══ Materiaal bij oefening ══

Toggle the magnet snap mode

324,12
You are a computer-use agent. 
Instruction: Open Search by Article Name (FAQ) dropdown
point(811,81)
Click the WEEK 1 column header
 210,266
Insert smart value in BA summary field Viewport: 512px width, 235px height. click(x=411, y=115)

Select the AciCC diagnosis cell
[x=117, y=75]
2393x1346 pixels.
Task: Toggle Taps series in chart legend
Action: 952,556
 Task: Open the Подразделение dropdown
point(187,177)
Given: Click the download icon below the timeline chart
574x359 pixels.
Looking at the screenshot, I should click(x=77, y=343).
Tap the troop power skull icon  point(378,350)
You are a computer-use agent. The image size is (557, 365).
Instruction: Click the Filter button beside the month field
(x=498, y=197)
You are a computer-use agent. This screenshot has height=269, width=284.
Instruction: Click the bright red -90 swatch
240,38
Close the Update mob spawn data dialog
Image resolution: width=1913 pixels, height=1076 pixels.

═══

- **Vereiste opdracht**:
Druk de regels ongewijzigd af, te beginnen bij de eerste regel en eindigend bij de regel met "point(187,177)". Neem beide grensregels op.

- **Antwoord opdracht**:
Toggle the magnet snap mode

324,12
You are a computer-use agent. 
Instruction: Open Search by Article Name (FAQ) dropdown
point(811,81)
Click the WEEK 1 column header
 210,266
Insert smart value in BA summary field Viewport: 512px width, 235px height. click(x=411, y=115)

Select the AciCC diagnosis cell
[x=117, y=75]
2393x1346 pixels.
Task: Toggle Taps series in chart legend
Action: 952,556
 Task: Open the Подразделение dropdown
point(187,177)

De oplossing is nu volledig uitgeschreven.